Certain AML policies and procedures were already in place back then with FinCEN regularly updating and requiring financial institutions to be in strict compliance. Unfortunately, because of the pandemic, FinCEN who used to delegate its authority to perform in-person examinations of such cases is now working virtually. This transition may pose certain risks for financial institutions as it was more feasible to maintain and monitor compliance programs when examinations, exchange of documents, and communication were done personally.

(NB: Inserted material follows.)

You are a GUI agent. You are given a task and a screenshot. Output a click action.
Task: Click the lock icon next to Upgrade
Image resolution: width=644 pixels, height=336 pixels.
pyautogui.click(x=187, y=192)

Vic Hartman, J.D., CPA/CFF, CFE, Former FBI Agent, Author of The Honest Truth About Fraud, Principal at The Hartman Firm, LLC
The year 2020 saw the emergence of COVID-19 related frauds involving medical supplies, testing and vaccines. Predators understand weaknesses in medical supply chains and took advantage of organisations that lowered their due diligence procedures as they raced to obtain much needed supplies. There is also a continued evolution of the digital platform by fraudsters to commit crimes and then launder their ill-gotten gains.
Ransomware attacks and business email compromise (BEC) are now mainstay financial crimes. The dark web provides all the tools and training for criminal enterprises that want to exploit these frauds. Despite the widespread knowledge of both ransomware and the BEC, the criminals behind these schemes are able to advance their tradecraft by staying one step ahead of their victims. These attackers are also being enabled by cryptocurrencies and the anonymity they provide.